=== Task objective ===
Copy, from the data below, each line that has the word "computer".

=== Excerpted data ===
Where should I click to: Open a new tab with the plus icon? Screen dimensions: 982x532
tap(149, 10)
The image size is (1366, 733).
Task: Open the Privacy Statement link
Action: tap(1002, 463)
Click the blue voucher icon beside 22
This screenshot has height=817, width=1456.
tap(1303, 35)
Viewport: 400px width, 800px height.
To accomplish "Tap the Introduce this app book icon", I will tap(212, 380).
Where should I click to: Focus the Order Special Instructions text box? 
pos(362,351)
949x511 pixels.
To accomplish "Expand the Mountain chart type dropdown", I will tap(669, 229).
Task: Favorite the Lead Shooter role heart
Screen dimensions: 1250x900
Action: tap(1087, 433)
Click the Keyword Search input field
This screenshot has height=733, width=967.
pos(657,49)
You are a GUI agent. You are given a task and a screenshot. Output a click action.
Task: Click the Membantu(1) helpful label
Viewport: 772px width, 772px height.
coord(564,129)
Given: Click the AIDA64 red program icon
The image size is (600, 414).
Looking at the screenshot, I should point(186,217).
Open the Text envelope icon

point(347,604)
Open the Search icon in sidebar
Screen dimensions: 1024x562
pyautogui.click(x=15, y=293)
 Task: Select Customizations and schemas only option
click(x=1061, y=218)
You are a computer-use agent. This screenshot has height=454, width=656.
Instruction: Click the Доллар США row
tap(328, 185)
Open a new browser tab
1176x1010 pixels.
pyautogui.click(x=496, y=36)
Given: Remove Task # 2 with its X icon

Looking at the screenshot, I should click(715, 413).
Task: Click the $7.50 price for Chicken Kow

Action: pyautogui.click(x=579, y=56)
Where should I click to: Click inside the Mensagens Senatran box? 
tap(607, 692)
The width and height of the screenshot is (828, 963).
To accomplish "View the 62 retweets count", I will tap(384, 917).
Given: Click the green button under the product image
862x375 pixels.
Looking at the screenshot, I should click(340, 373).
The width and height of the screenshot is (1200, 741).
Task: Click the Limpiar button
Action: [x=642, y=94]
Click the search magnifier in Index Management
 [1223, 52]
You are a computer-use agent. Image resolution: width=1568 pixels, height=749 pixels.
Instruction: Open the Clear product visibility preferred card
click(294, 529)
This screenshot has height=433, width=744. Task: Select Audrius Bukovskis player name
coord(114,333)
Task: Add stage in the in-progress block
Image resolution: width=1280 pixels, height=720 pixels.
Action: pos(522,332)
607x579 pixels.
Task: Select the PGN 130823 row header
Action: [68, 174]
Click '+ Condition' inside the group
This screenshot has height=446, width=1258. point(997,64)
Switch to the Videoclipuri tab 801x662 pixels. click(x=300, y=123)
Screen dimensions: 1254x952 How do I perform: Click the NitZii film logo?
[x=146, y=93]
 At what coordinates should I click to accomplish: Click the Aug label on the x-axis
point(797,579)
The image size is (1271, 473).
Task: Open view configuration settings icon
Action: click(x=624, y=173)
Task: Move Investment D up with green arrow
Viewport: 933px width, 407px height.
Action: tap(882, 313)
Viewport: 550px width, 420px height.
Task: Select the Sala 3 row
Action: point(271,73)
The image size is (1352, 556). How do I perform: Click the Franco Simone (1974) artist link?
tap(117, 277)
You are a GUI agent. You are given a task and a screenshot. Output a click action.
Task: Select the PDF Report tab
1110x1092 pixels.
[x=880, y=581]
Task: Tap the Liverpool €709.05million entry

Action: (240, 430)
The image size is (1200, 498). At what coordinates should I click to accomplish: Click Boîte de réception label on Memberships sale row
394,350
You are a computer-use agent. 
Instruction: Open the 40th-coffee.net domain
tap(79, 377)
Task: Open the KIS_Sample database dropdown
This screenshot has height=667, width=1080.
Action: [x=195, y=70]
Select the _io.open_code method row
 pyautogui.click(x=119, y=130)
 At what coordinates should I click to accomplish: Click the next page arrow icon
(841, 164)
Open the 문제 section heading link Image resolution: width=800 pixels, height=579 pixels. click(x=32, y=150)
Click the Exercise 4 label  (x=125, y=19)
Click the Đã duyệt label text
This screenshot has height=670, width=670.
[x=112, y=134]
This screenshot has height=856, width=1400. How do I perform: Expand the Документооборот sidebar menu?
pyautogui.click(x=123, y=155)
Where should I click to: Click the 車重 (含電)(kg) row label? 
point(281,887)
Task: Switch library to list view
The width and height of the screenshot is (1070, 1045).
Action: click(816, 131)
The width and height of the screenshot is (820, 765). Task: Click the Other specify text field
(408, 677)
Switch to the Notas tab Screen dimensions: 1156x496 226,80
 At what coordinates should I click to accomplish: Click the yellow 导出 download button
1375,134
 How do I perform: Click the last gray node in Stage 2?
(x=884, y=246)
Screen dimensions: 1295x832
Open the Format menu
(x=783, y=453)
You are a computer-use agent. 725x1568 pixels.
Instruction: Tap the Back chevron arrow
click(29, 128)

=== Exercise solution ===
You are a computer-use agent. This screenshot has height=454, width=656.
You are a computer-use agent. Image resolution: width=1568 pixels, height=749 pixels.
You are a computer-use agent. 
You are a computer-use agent. 725x1568 pixels.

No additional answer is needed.